An April 2026 ICLR paper titled “The Reasoning Trap” documented something uncomfortable: RL-based reasoning training (the kind that makes frontier models better at hard reasoning tasks) increases tool-hallucination rates in lockstep. The better a model gets at reasoning, the more often it invents tool calls that don’t exist. Function names, API endpoints, methods that aren’t in your schema. The model reasons its way to a call it can’t actually make.

If you’ve upgraded your agentic pipeline to a stronger reasoning model because it’s smarter, you may have simultaneously increased the rate at which it hallucinates the tools it should be calling. The capability and the failure mode scale together.

I’ve written about running into this firsthand with OpenClaw. The model-specific details differ but the pattern is the same. Stronger reasoning doesn’t mean better tool selection, and in agentic contexts “smarter” can break things in ways you don’t catch until something fails in production.

Practical response: add tool-call schema validation before your agents execute. Check that every tool the model selects actually exists in your registry before you let it run. This applies to every frontier RL-trained model right now. It’s not a specific model bug, it’s how these systems are being trained.
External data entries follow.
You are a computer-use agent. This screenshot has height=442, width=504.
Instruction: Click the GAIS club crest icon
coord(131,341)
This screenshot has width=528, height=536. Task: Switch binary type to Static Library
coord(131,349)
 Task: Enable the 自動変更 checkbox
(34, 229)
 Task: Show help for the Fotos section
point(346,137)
What’s Actually Worth Using (and What’s Coming)

Quick reference:

Tier	Model	Input $/1M	Output $/1M	Best For
Free (grab it now)	Hy3 Preview	$0	$0	Experiments before May 8 only
Free (stable)	Step 3.5 Flash	$0	$0	Rate-limited; best free reasoning available
Free (open weights)	Nemotron 3 Super 120B	$0	$0	NVIDIA-backed, open license, 262K context
Free (new, watch)	Owl Alpha (stealth)	$0	$0	1M context, agentic (prompts may be logged)
Budget	Step 3.5 Flash (paid)	$0.10	$0.30	Climbing for 3 months, verbose but smart
Budget	DeepSeek V3.2	$0.14	$0.28	Proven track record, still the value baseline
Mid	Kimi K2.6	$0.74	$3.49	Bulk coding workflows, 88% cheaper than Claude
Mid	Gemini 3.1 Pro	$2.00	$12.00	Arena #4 overall, 1M context
Premium	Claude Sonnet 4.6	~$3.00	~$15.00	#2 Arena coding, proven daily driver
Premium	Claude Opus 4.7	$5.00	$25.00	#1 Arena overall (thinking mode), high stakes

Mark your calendar for May 19. Google I/O is 17 days away. Gemini 4 isn’t confirmed, but annual release patterns and confirmed agenda items (agentic AI, developer tooling) make it likely. That’s the next likely shakeup in this table.
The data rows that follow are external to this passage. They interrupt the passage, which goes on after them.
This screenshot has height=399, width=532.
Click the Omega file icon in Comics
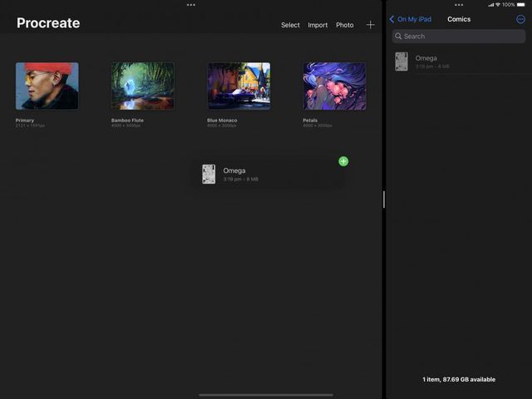click(401, 62)
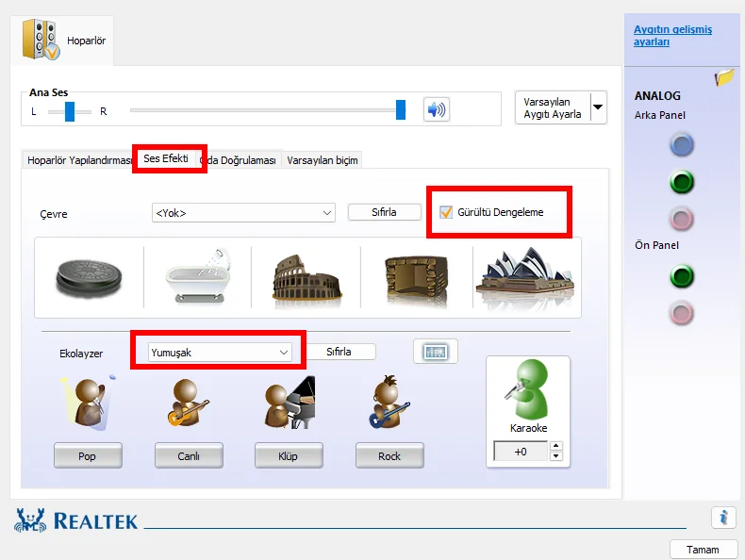Apply the Rock equalizer preset button
Viewport: 745px width, 560px height.
click(389, 456)
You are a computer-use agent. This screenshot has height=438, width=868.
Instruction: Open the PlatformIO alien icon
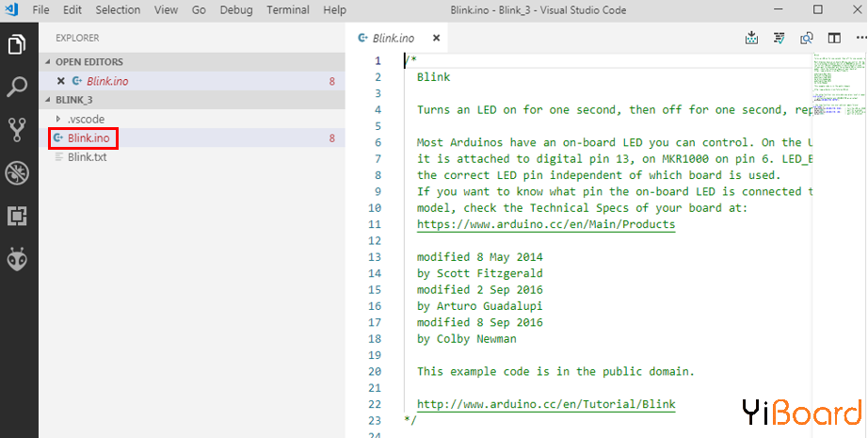[x=17, y=259]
Claude Mythos, Anthropic’s model that developed a working exploit for a remote code execution vulnerability in FreeBSD (CVE-2026-4747), is not coming to a public API. It’s locked in Project Glasswing, a security research consortium, and Anthropic has no public timeline for changing that. Mention it at parties.

GPT-6 is still vaporware. Polymarket has it at 84% by December 31, 2026. That’s not a date, it’s a guess with confidence bounds.

The model worth your attention this week isn’t at #1. It’s at #7, three months old, climbing steadily, no hype cycle to explain it. Step 3.5 Flash just keeps showing up in the data.